#FISHING - Environmental campaigners have lambasted the IFA's claims of an "inexplicable delay" in the State's processing of licence applications for fish farms.
In a letter to The Irish Times yesterday, Tony Lowes of Friends of the Irish Environment says that the delay – to allow for proper environmental studies to be conducted – "has been explained again and again" by Minister for the Marine Simon Coveney.
He was responding to a letter last Friday by Richie Flynn of IFA Aquaculture, who highlighted the "suffering" of coastal communities as a result of processes that "hamper development and delay investment in the hundreds of companies involved in farming salmon, oysters, mussels, trout and other species".

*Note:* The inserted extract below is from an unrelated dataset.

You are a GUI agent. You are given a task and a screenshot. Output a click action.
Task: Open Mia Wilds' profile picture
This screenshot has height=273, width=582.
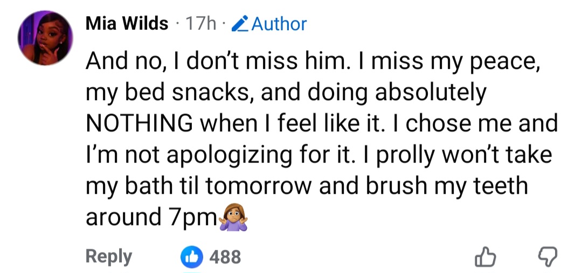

Lowes writes in counter that salmon farming "is a highly polluting industry", and that discharge of nitrogen and phosphorous from aquaculture facilities "can fuel toxic algae blooms, which have cost the shellfish industry dear".
He claims that the proposed salmon farm in Bantry Bay in West Cork would have a nitrogen and phosphorous discharge "equivalent to the sewage of a town 10 times the size of Bantry".
Lowes also alleges that the deep-sea "super salmon" farm in Galway Bay - the licence application for which is undergoing statutory consultation till 2 October - would produce the equivalent effluent of a city more than double the size of Galway.
In addition, he makes reference to the threat to native salmon in Irish rivers through sea lice infestations.
"The EU habitats directive requires baseline studies and environmental impact statements," writes Lowes. "Licensees can be granted only if the project will not have adverse impacts on protected species and habitats."